I don’t say these things to present Kemp as some kind of wimp–he surely isn’t one. I just mean that, if Kemp is willing to give us a glimpse into these less than flattering moments, it stands to reason that we can trust the rest of his account. It makes us able to completely believe Kemp when he describes his internal state when he is quite sure he is going to die defending a hill he has been told to “hold at all costs.” Kemp says:
“In a few moments–minutes at most–the enemy would close and that would be the end. As I unwound the tape from a grenade and slung it across the clearing I understood that at last I was face to face with death; that there was nothing I could do about it. With that realization there came over me an extraordinary sense of freedom and release from care” (142).

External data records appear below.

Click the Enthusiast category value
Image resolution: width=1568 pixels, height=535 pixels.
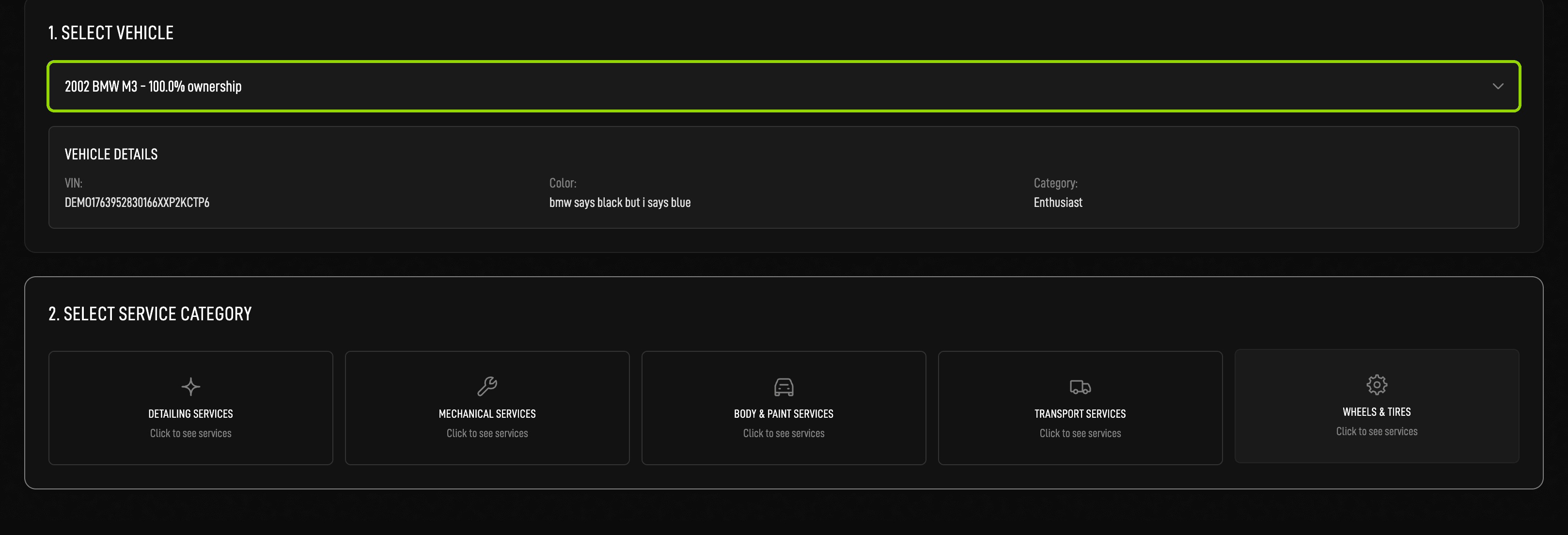tap(1057, 203)
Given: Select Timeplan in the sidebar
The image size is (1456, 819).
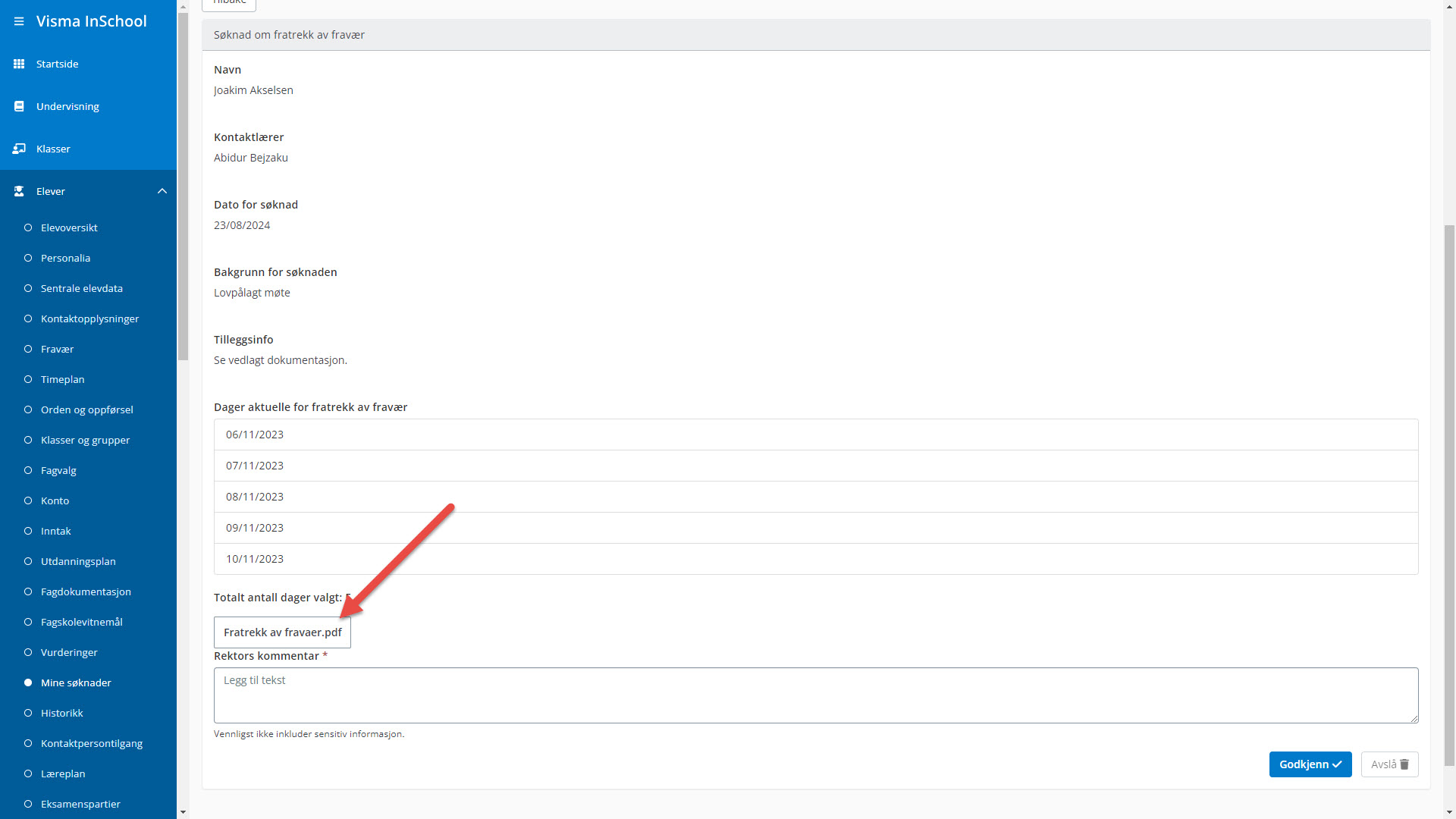Looking at the screenshot, I should tap(62, 379).

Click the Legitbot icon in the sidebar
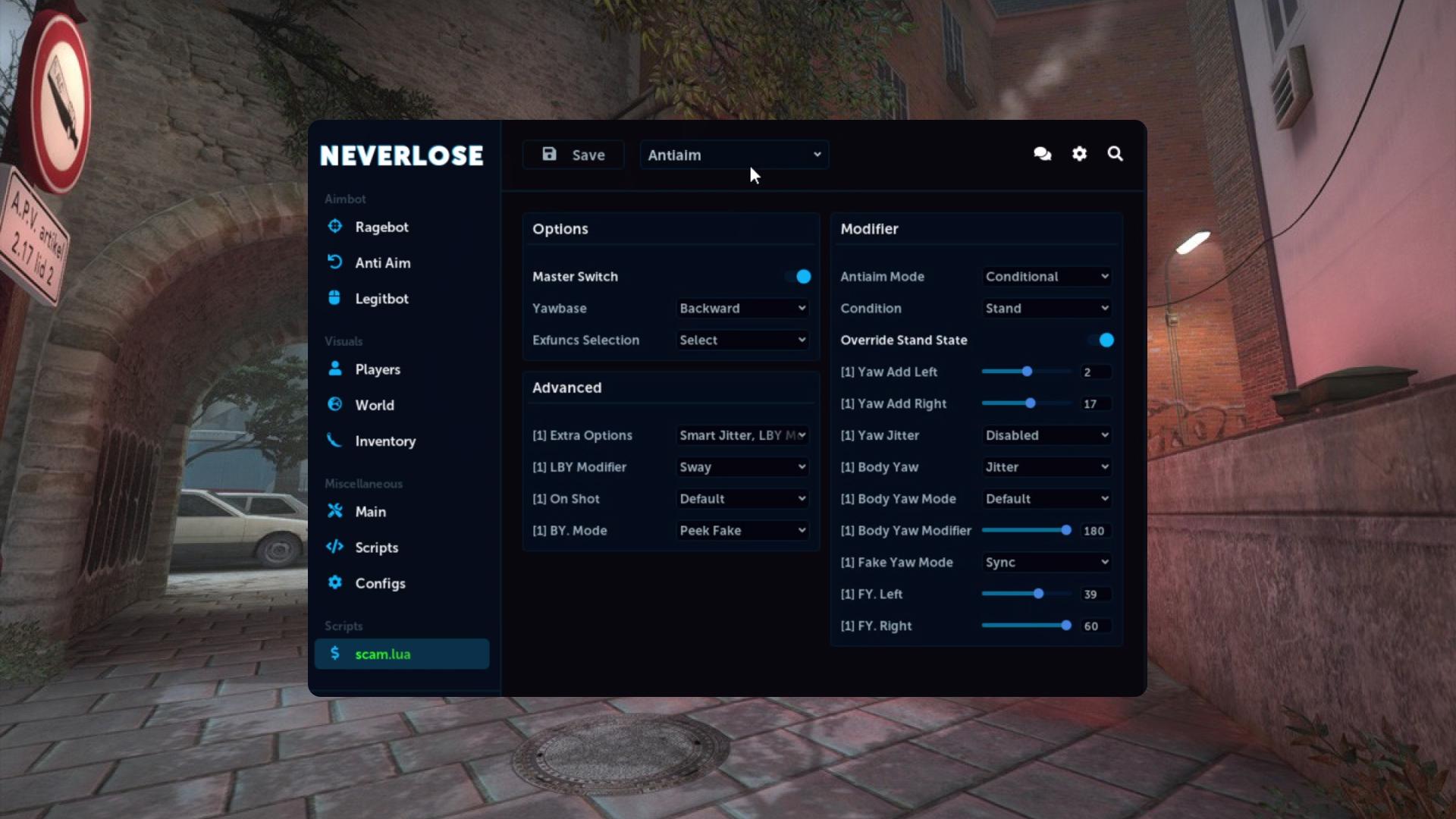tap(335, 298)
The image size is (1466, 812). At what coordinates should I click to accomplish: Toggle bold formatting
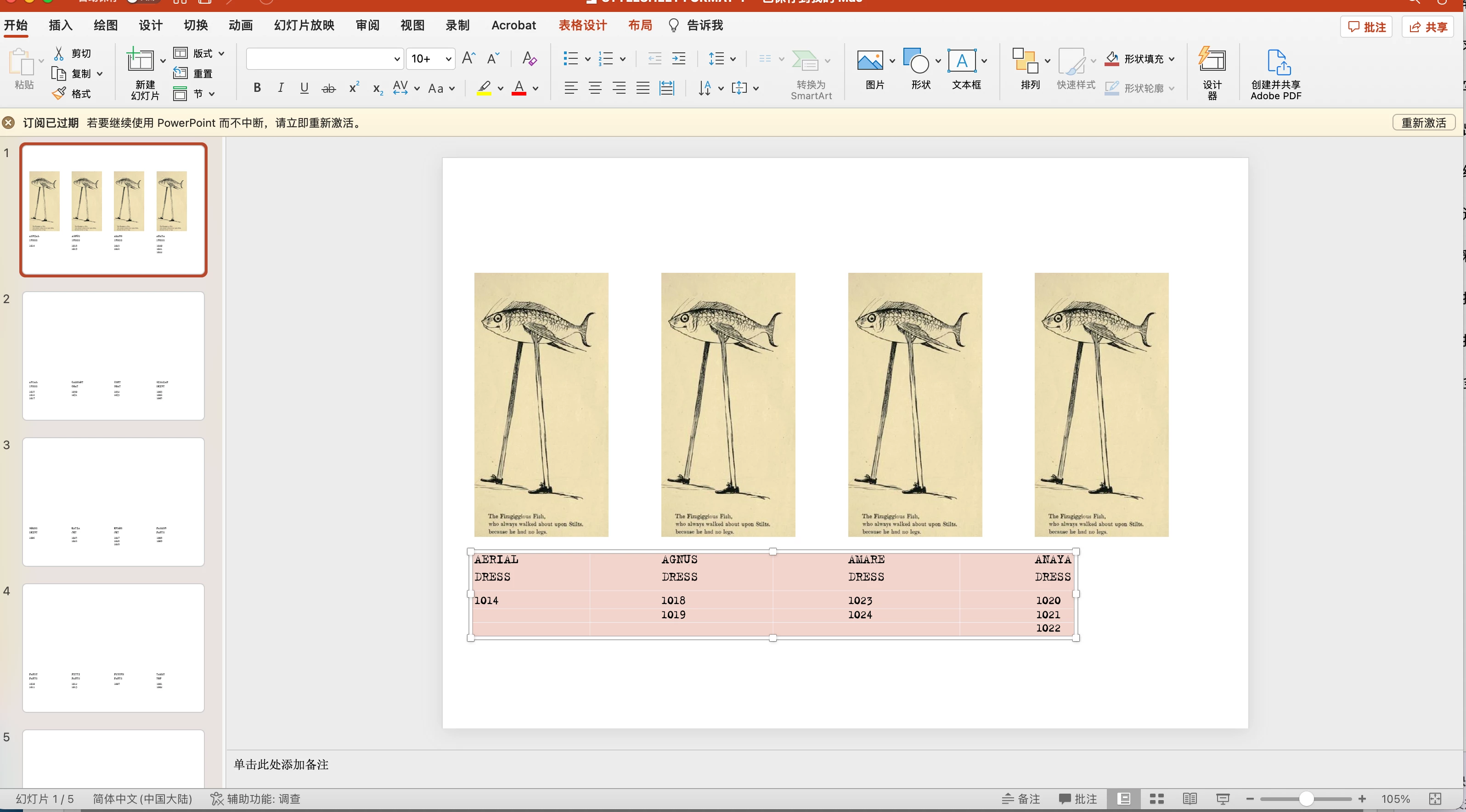(257, 88)
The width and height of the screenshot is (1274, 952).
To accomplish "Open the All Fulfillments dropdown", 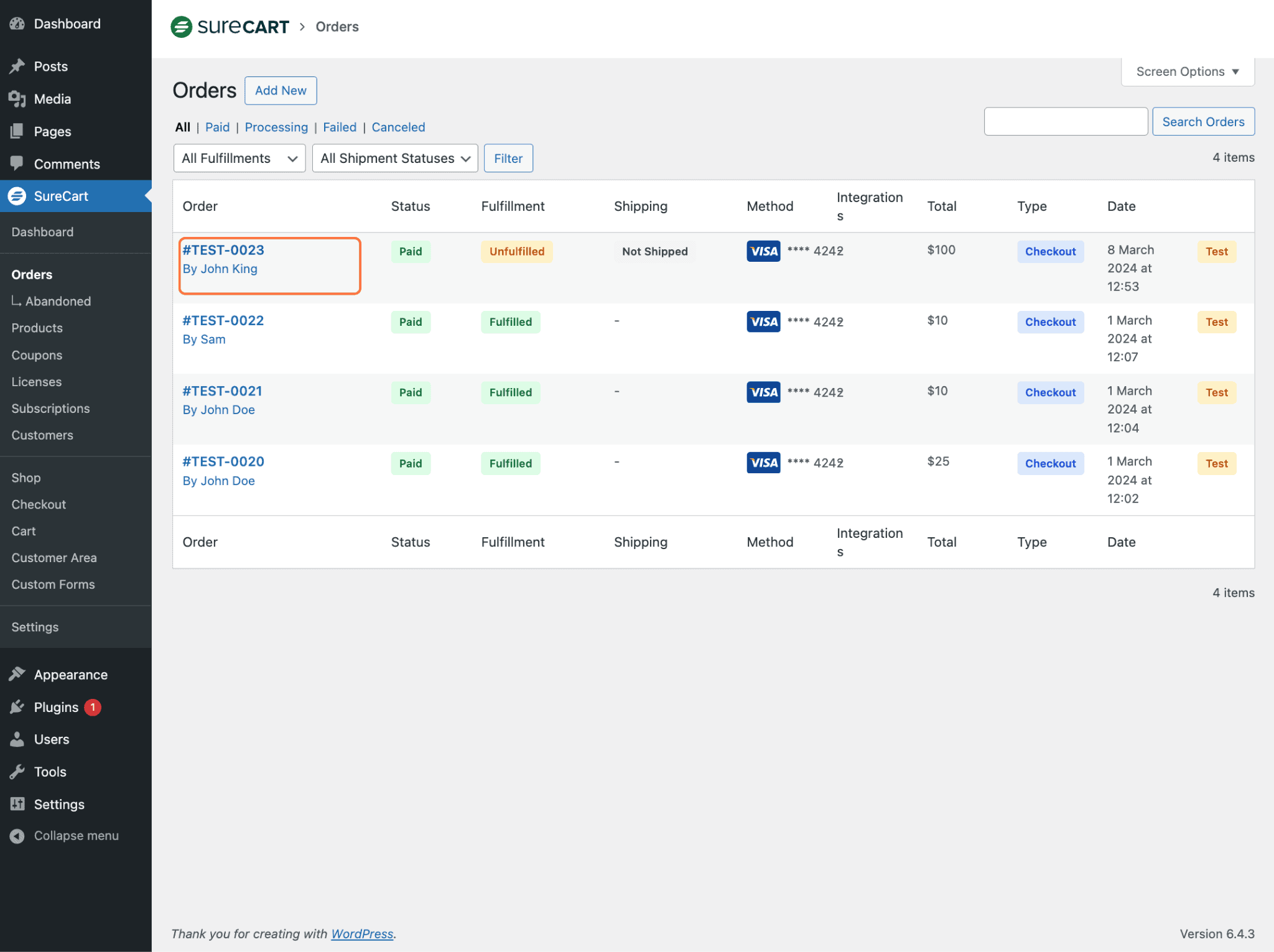I will (239, 158).

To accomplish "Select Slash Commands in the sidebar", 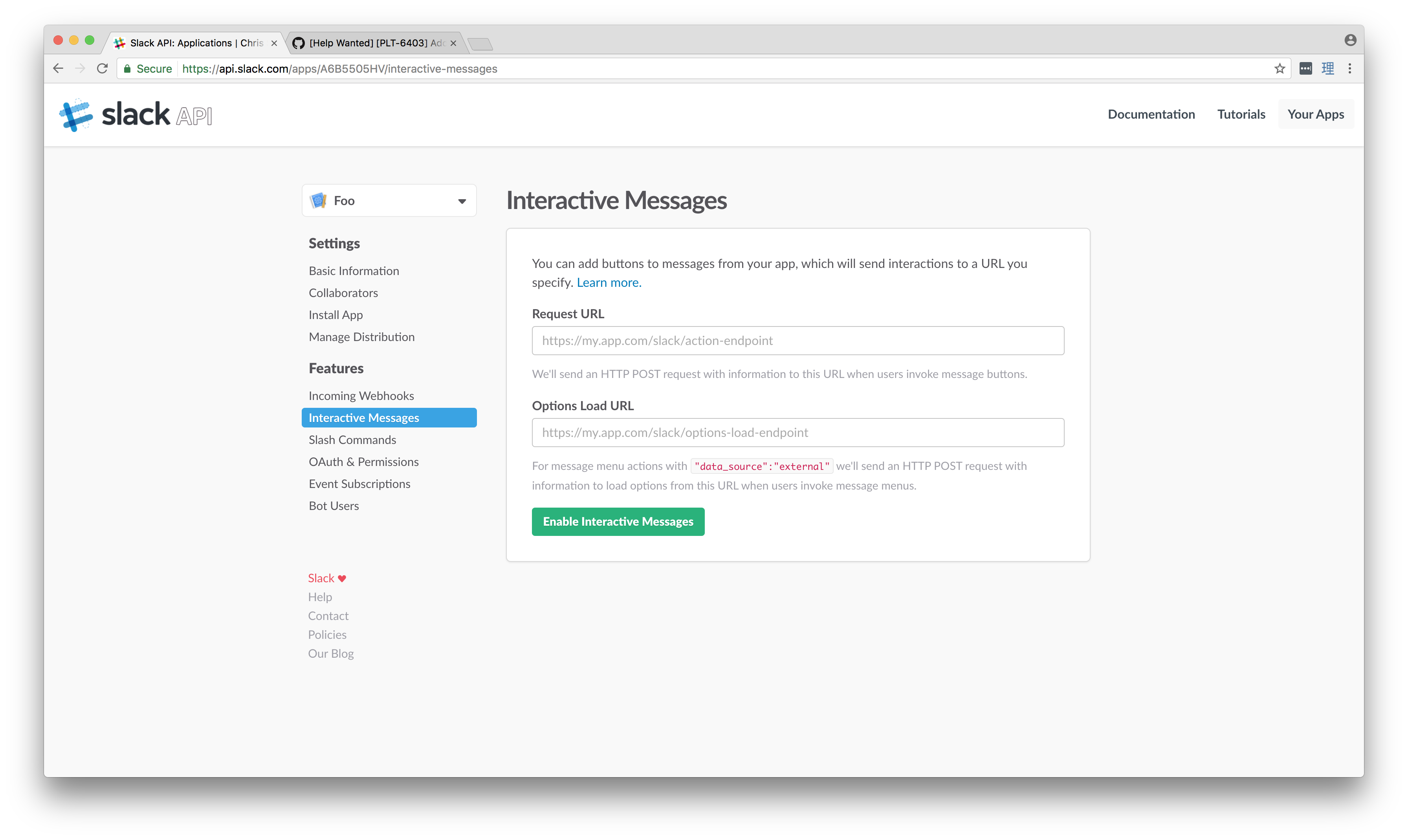I will 352,440.
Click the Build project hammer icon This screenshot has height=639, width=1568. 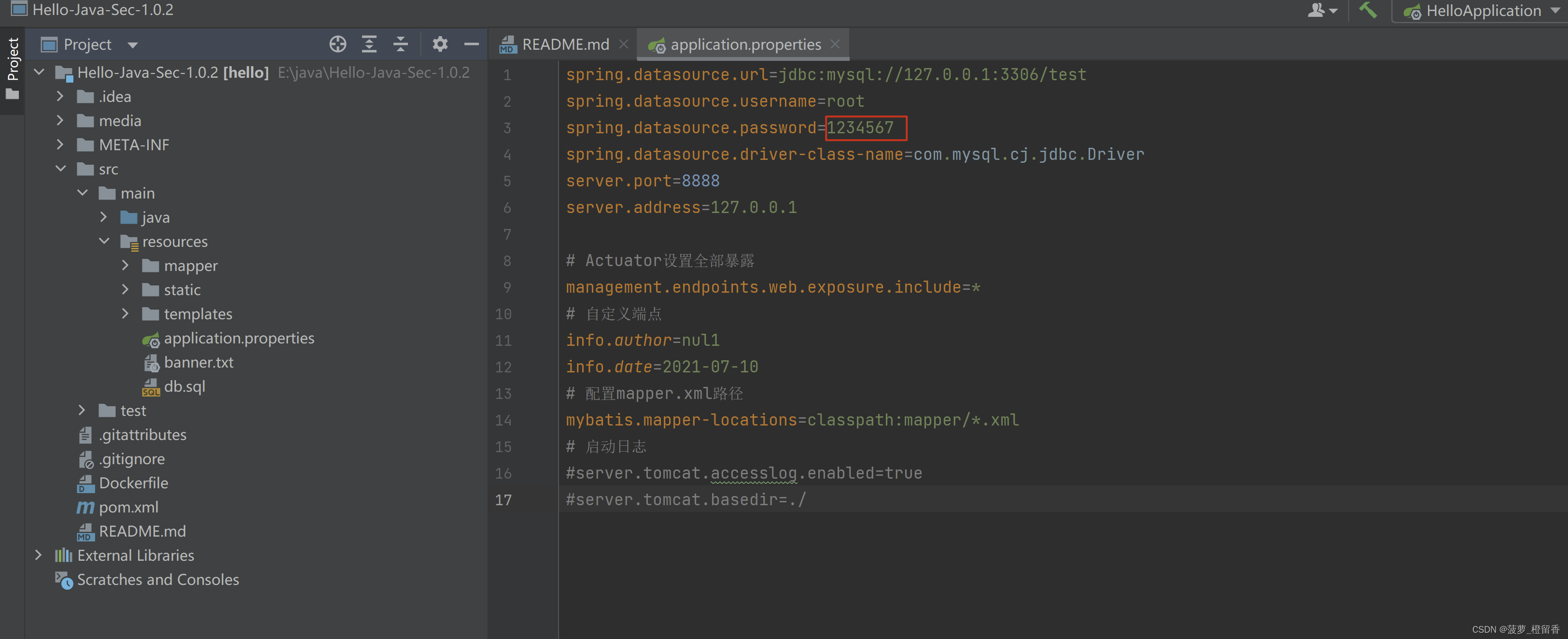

Kemp does not despair, he does not panic, he does not resent his commander for giving a difficult assignment; indeed, he does not even pray. Rather, he resigns himself to his fate, knowing that it almost cannot be otherwise. What does it mean to feel free here? I wonder if Kemp feels completely psychically unified and at home in himself. He may feel that sense of levity that attends a man who has shown to himself, in the face of the harshest teacher, that he is indeed a real man.
I hope in showing a few of these revealing moments that you can get a sense of what kind of man Peter Kemp is. And all this at the age of 19! But there is much more in this powerful yet slender volume. I therefore invite you to join Kemp on his journey. His conversation with Generalissimo Franco, his struggle for life after being grievously injured, and many other exciting moments await the intrepid reader.